恋の微熱に溺れて…


           *


そしてバレンタイン当日…。
バレンタイン当日は平日なため、会社帰りに慧くん家に寄って渡すことになった。
やっと仕事を終え、慧くん家に到着した。

「お邪魔します…」

今からチョコを渡すと思うと、途端に緊張してきた。
今までバレンタインに本命チョコを渡したことは一度もない。
幼稚園だか小学生の時に友達と一緒に渡したことならあるが、友達に一緒に渡して欲しいと頼まれて渡したので、自らの意思ではないため本命チョコにカウントされない。寧ろ義理チョコだ。
人生初の本命チョコ。しかも手作り…。慧くんのお口に合うことを願うのみ…。

「どうぞ。ゆっくりしていってくださいね」

とは言えども明日も仕事なので、今日は早めにお暇する予定だ。
目的はバレンタインのチョコを渡すことなので、無事にチョコを渡せれば今日はそれだけでいい。
とにかくチョコを渡すために、私はまず洗面所で手洗いうがいをし、そのままリビングへと向かい、ソファに腰掛けた。

「よかったらお茶をどうぞ」

慧くんがお茶を出してくれた。せっかくなのでいただくことにした。

「ありがとう。いただきます…」

緊張して乾いている喉をお茶で潤した。
喉を潤したことで緊張が和らいだ。
なのでそのままチョコを渡すことにした。

「慧くん、バレンタインチョコです。よかったらもらってください…」

鞄の中から可愛くラッピングしたバレンタインチョコを手渡すと、慧くんの表情は一気に明るくなった。

「ありがとうございます。めちゃくちゃ嬉しいです……」

最初、お願いされた時は困ったけれど、今は手作りをしてよかったと手作りチョコを渡した時の彼の表情を見てそう思った。
来年もまた頑張って作れるか分からないけれど、彼の素敵な笑顔を見てしまったので、また来年も作りたいと思った…。

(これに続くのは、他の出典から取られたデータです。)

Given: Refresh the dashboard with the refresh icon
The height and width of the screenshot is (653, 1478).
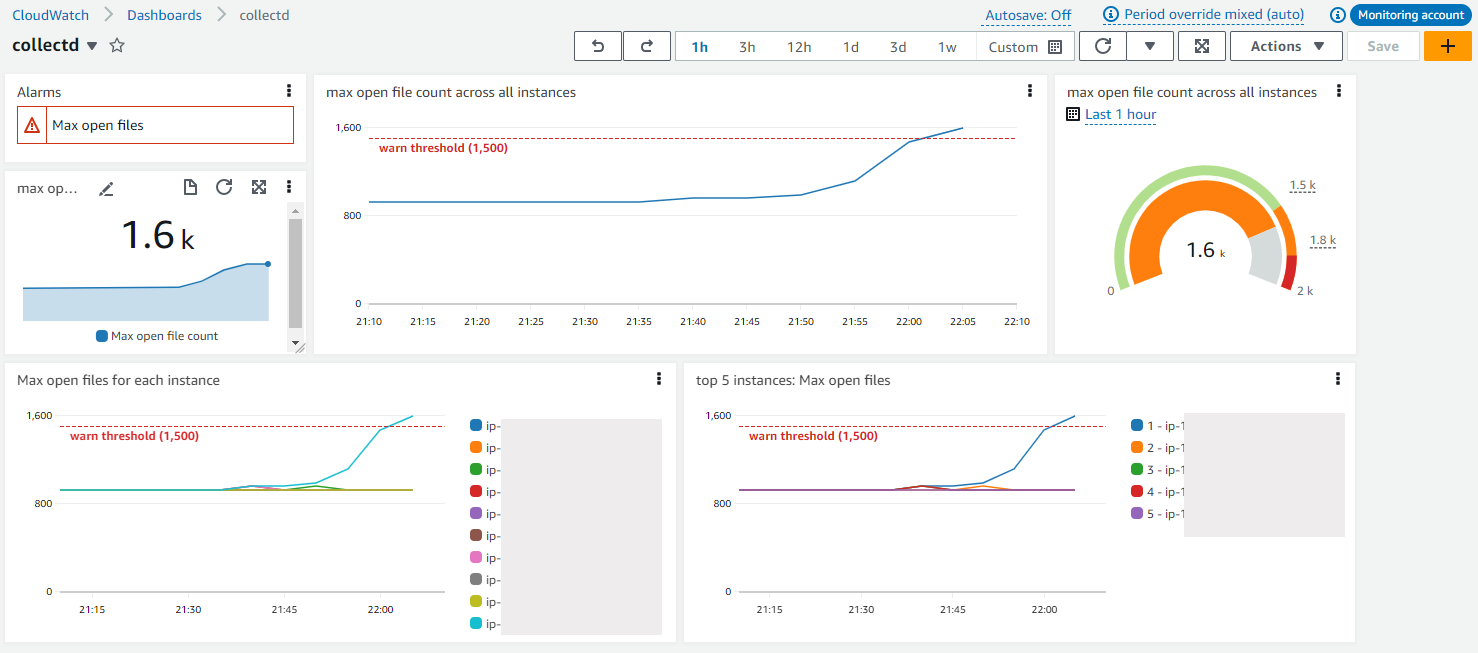Looking at the screenshot, I should click(x=1102, y=45).
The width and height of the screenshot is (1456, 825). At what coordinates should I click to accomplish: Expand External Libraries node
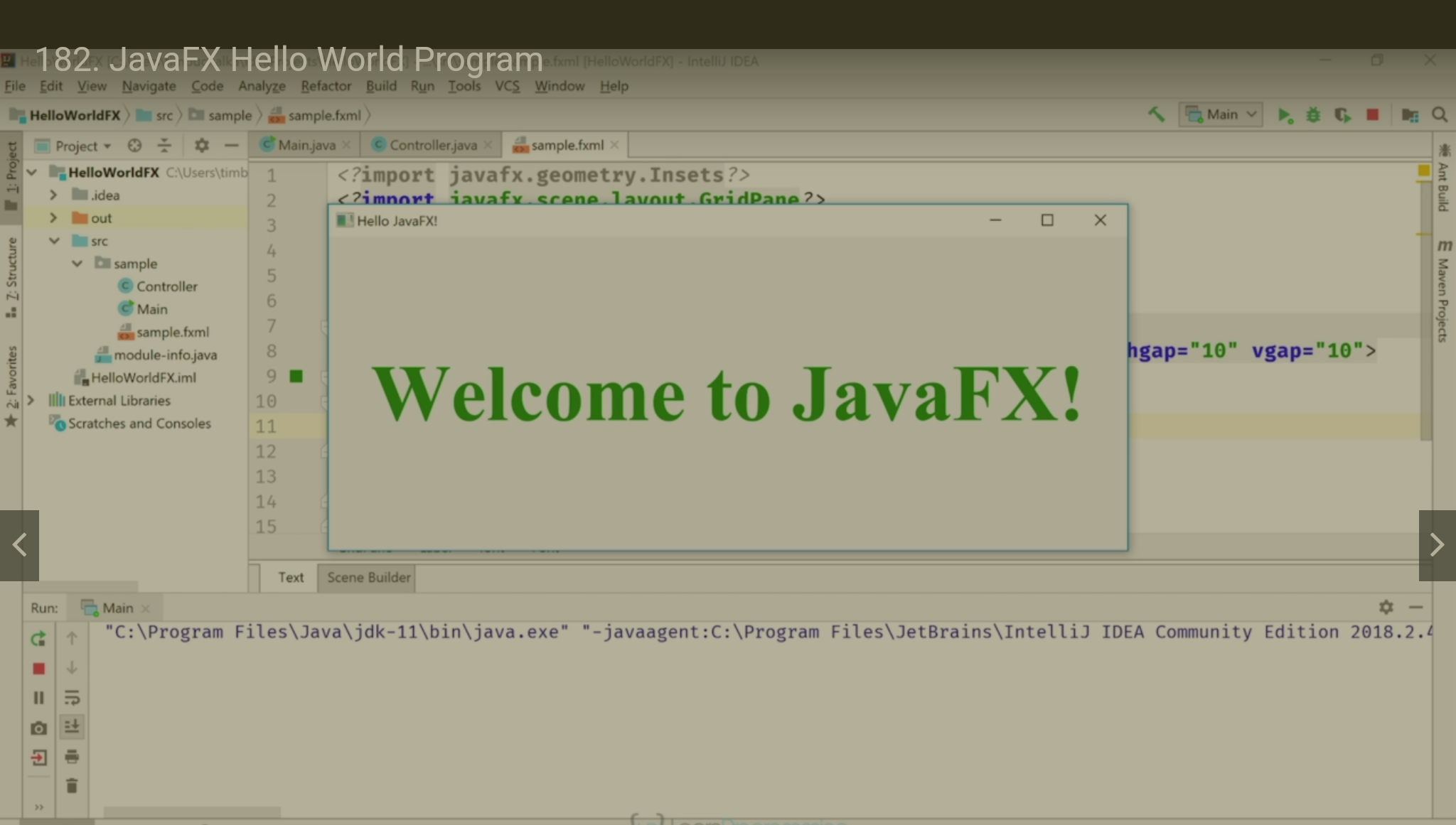[31, 401]
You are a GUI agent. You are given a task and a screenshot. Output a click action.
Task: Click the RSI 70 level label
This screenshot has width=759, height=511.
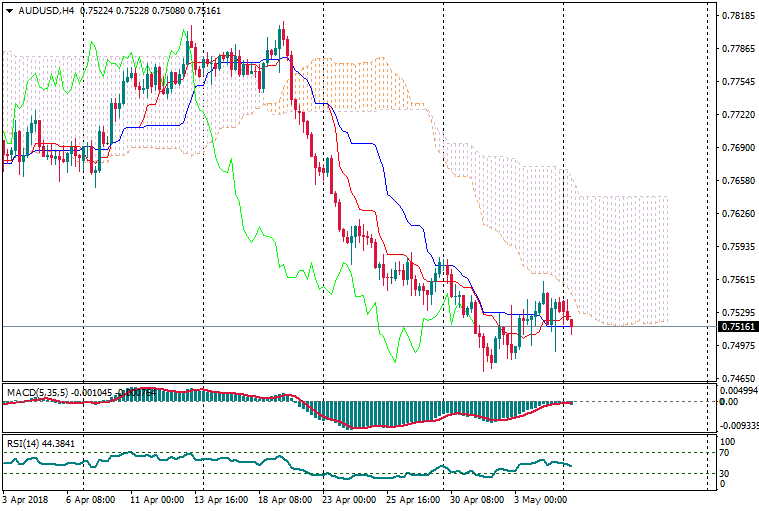(727, 454)
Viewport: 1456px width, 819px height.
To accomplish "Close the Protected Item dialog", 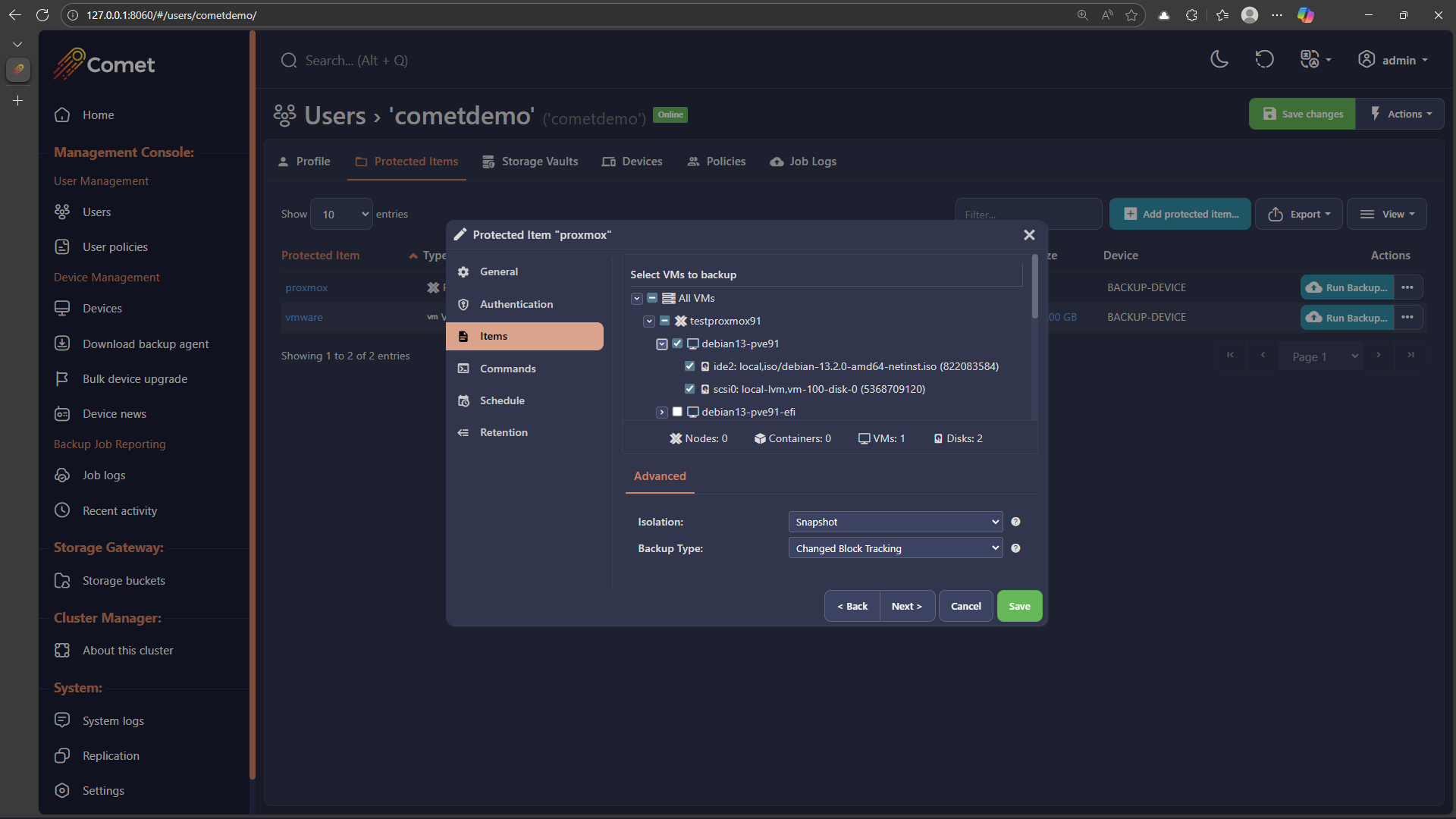I will click(x=1029, y=235).
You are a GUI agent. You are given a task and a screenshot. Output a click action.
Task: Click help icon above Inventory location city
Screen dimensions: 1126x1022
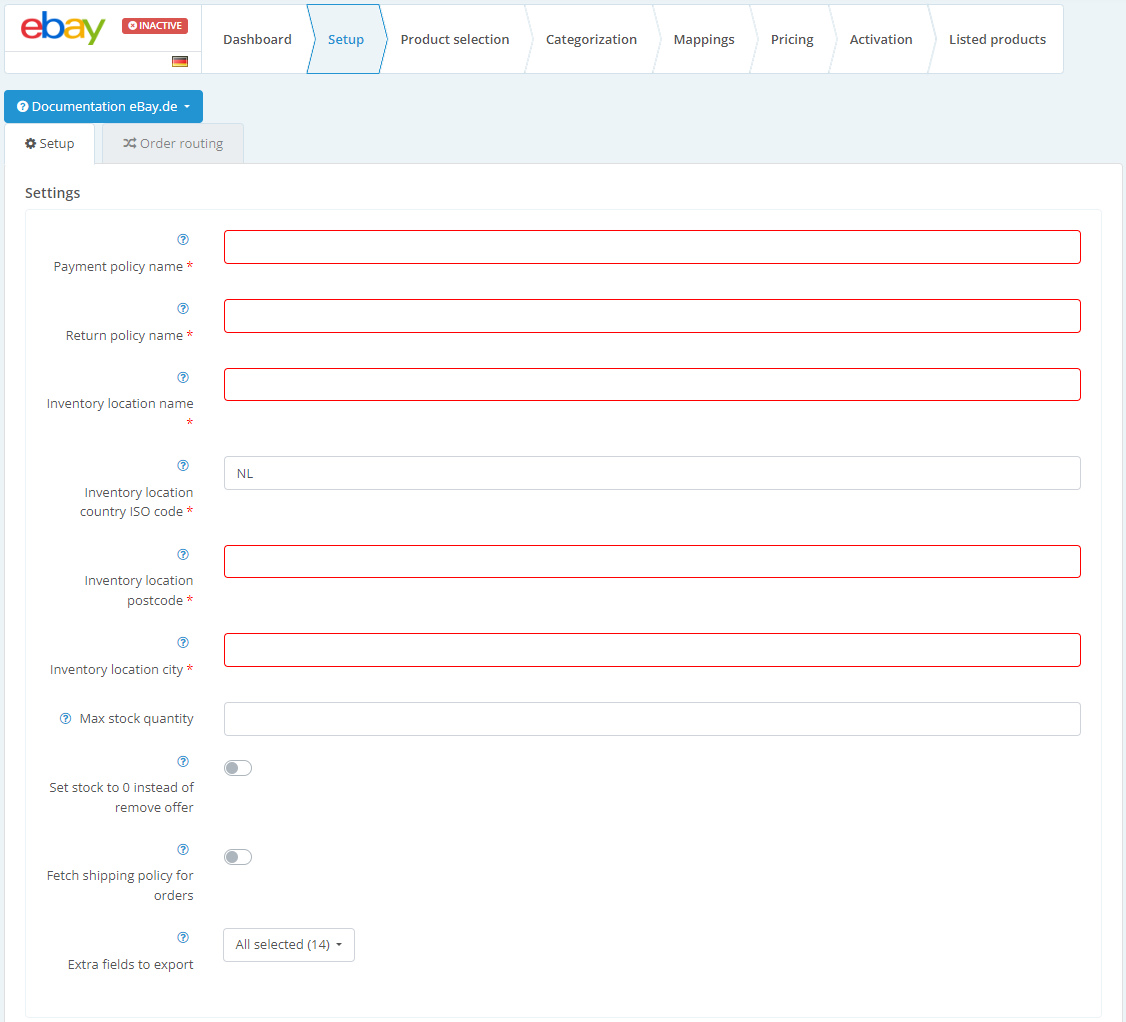click(x=183, y=643)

「喜んでもらえてよかった。味は保証できないけど、よかったら食べてね…」

優希と一緒に作ったので、多分大丈夫だ。

「それじゃ早速、いただきます…」

包装を解いて、箱の蓋を開けた。箱の中には先日作った生チョコとガトーショコラが入っている。

「美味しそう…。いただきます」

彼はまず、ガトーショコラに手を伸ばした。
そしてそのままガトーショコラを食べた。

「…んー、めちゃくちゃ美味しいです!」

チョコをもらった時以上に明るい表情で彼はそう言った。
一応味見をして味を知っているが、慧くんのお口に合うかずっと不安だった。
彼のお口に合ったみたいで安心した…。

「よかった。慧くんにそう言ってもらえて何よりです」

「お世辞ではなく、本当にお店で売ってるものみたいに美味しいですよ。次は生チョコを食べますね…」

今度は生チョコに手を伸ばし、生チョコを食べ始めた。

「…生チョコも美味しいです。何個でも無限に食べれちゃいそうです」

そう言って、彼は再び生チョコを食べ始めた。相当生チョコが気に入ったようだ。

「よかった。生チョコも美味しかったみたいで」

好きな人に手作りの物を渡すって、こんなにも幸せを感じるなんて知らなかった。
これからもこうやってお互いに愛を感じられる贈り物を送り合えたらいいなと思った。

「俺の我儘を聞いて下さり、ありがとうございます。本当に嬉しかったです。ホワイトデー楽しみにしててくださいね」

どんなお返しをもらえるのか今から楽しみだ。期待して待っていようと思う。

「うん、分かった。楽しみにしてるね」

彼との愛の絆がより深く育まれた。彼のことが更に好きになったのであった…。